What better way to spend a wintry day than listening to ghost stories in an old house. I had the pleasure of attending a talk by Gordon Thomas Ward this past January that was held in the Van Wickle House, a 18th century Dutch farmhouse. He is an excellent speaker, holding us spellbound with accounts of his investigations into hauntings in central New Jersey. Afterwards, he held a book signing. Being a collector of autographed books as well as wanting to know more about his investigations, I purchased his book.
I finally took the time to sit down and read his book this past week. It covers the same material as his lecture but goes into more detail about the historical background of each location he investigated. Too much more detail for my taste. Chapter 6 about the Prallsville Mills was a classic case of overkill. Reading it is like reading the begats in the Bible as he meticulously traces every owner of the property through three centuries. Twelve pages into the chapter, the last paragraph on the page starts out “This second period of operation at the Prallsville Mills property came to an abrupt end with the destruction of the stone gristmill by fire on the afternoon of August 21,1874.” Twelve pages, and we’re only up to 1874? How much longer until we get to the ghosts?
Perhaps he is writing for skeptics, trying to establish himself as a serious scholar in a legitimate field of study. He doesn’t have to convince me. I’m a believer. I used to live in a haunted house. The first few months after we moved in, we were awakened every night by the sounds of someone stomping down the stairs from the attic to the second floor, across the hall and then down the stairs to the first floor. That phenomenon subsided and the rest of our ten year residence was more playful. The ghost loved to hide things. Which was merely an annoyance unless I needed something urgently, like my car keys. After a few minutes of looking, I would ask the ghost to return them, wait a few more minutes and then look around the house again. They would always turn up in an odd place such as the top of the microwave or on a shelf in the bookcase, places I would never leave my car keys (metal and microwaves, yikes!).

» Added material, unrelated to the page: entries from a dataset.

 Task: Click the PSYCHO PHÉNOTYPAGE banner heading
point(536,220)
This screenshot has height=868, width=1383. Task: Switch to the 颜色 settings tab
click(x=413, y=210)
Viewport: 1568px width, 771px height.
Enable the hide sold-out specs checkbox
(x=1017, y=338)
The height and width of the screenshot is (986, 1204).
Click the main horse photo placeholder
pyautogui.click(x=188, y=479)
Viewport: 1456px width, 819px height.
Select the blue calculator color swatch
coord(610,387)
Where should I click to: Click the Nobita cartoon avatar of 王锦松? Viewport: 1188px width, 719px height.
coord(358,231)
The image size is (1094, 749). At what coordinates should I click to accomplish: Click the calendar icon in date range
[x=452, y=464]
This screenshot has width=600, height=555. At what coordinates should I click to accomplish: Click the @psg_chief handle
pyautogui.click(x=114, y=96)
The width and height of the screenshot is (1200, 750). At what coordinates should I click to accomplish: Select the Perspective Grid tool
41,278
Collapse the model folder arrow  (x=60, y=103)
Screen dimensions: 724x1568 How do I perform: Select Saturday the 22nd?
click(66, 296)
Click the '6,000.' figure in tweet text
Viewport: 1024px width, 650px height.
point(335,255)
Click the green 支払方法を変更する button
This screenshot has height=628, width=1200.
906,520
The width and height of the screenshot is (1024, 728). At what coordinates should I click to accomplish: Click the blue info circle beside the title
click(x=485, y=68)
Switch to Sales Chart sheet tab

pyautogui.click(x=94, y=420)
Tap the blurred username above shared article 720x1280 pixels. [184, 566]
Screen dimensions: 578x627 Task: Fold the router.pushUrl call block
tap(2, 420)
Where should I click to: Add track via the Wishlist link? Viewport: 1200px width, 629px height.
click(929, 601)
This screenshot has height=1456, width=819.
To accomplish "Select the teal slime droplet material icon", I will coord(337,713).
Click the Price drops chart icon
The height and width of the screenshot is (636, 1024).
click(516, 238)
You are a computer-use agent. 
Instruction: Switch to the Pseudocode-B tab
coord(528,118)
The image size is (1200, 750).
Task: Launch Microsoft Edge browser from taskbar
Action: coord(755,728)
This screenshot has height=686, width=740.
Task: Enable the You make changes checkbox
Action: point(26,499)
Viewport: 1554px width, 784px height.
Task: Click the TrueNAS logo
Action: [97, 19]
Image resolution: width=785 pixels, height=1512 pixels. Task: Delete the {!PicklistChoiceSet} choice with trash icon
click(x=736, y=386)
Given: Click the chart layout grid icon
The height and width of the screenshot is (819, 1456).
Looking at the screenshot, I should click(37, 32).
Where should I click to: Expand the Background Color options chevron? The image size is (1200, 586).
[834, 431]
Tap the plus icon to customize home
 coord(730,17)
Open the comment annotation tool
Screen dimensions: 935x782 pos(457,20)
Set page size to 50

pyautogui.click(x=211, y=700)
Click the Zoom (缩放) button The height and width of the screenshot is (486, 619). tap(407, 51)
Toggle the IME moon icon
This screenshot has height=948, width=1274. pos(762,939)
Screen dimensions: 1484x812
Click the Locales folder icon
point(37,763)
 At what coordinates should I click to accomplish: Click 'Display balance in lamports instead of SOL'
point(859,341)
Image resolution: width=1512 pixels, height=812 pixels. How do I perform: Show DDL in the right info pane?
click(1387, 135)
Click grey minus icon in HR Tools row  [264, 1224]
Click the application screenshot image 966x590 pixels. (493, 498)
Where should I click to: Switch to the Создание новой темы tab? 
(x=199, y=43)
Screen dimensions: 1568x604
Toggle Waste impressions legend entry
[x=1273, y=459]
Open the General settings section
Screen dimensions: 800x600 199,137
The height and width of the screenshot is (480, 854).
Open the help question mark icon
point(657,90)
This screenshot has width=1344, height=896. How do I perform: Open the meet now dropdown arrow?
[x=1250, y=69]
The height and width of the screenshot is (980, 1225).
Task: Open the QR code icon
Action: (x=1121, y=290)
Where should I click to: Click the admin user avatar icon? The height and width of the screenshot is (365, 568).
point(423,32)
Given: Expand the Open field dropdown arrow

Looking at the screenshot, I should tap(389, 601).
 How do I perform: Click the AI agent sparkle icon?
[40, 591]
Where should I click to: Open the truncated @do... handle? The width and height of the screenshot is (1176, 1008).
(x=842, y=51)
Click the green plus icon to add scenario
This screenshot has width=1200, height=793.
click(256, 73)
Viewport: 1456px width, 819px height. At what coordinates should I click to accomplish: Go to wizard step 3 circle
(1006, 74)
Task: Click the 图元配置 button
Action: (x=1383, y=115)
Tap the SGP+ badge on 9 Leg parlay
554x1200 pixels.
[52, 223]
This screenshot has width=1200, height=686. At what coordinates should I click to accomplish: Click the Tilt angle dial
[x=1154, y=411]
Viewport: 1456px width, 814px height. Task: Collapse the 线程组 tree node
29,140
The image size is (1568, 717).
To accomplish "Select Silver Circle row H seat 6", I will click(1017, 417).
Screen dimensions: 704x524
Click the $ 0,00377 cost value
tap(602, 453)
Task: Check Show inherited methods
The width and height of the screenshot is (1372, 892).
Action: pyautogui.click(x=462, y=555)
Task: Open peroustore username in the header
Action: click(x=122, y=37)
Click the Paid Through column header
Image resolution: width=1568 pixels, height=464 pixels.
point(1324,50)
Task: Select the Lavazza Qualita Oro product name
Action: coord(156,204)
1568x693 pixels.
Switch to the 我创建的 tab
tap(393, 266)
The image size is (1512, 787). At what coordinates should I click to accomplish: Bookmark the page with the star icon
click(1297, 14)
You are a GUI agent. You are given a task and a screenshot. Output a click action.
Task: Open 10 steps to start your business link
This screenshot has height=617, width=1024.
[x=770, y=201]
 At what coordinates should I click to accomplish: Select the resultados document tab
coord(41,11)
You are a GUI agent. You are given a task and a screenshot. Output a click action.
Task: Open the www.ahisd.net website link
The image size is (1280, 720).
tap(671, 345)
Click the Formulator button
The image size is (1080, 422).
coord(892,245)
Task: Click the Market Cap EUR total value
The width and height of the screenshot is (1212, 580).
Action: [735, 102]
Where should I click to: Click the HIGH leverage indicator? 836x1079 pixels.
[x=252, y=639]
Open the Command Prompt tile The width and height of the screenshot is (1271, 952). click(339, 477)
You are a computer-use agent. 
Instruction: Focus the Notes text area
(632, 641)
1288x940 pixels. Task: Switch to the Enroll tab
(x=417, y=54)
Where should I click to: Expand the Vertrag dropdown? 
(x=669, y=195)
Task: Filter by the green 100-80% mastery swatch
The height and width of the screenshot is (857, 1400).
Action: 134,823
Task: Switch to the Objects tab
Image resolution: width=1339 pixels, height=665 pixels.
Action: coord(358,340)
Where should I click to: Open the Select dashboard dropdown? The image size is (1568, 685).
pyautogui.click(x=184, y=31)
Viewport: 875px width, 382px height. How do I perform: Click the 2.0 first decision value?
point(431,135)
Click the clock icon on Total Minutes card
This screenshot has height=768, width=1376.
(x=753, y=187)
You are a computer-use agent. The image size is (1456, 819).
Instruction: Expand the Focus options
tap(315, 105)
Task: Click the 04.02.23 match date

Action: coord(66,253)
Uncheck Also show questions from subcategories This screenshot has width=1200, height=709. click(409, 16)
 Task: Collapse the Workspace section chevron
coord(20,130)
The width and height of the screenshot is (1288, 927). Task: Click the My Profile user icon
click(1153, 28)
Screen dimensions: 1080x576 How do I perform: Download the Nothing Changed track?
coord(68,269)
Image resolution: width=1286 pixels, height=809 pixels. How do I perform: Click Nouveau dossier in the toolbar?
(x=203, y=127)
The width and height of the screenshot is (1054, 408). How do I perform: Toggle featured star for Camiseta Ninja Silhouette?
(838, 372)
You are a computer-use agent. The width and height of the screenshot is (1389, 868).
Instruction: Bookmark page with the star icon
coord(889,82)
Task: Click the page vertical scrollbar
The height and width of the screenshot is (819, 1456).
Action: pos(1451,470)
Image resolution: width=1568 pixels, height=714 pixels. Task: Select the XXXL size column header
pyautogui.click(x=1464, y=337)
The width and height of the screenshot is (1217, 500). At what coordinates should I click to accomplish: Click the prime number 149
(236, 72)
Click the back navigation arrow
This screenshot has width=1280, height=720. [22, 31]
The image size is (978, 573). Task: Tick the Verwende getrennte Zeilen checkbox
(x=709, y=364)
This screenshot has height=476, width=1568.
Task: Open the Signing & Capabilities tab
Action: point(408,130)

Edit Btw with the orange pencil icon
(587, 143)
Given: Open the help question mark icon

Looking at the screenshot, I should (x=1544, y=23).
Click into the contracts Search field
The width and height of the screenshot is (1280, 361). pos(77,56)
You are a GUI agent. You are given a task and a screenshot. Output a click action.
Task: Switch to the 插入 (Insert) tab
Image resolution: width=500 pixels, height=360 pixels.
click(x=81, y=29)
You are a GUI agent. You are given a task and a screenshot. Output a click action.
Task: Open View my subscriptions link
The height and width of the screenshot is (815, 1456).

Mr. Ward doesn’t just look for evidence supporting evidence of paranormal activity, he also actively debunks local legends such as the story of the phantom carriage. There is a vintage photo of the very same scene. So he questions if the legend was inspired by the photo.
Another debunking was not so much a debunking as an historical correction. Having been raised in upstate New York on Washington Irving’s Leatherstocking Tales, I was disappointed to learn that the legend of the Headless Horseman originated in the Great Swamp in New Jersey and not in the Hudson Valley.
If you enjoy a good ghost story and are curious how they are investigated, I recommend you attend one of Mr. Ward’s talks. If you prefer more in depth coverage of the historical background involved in paranormal phenomena, then definitely buy his book.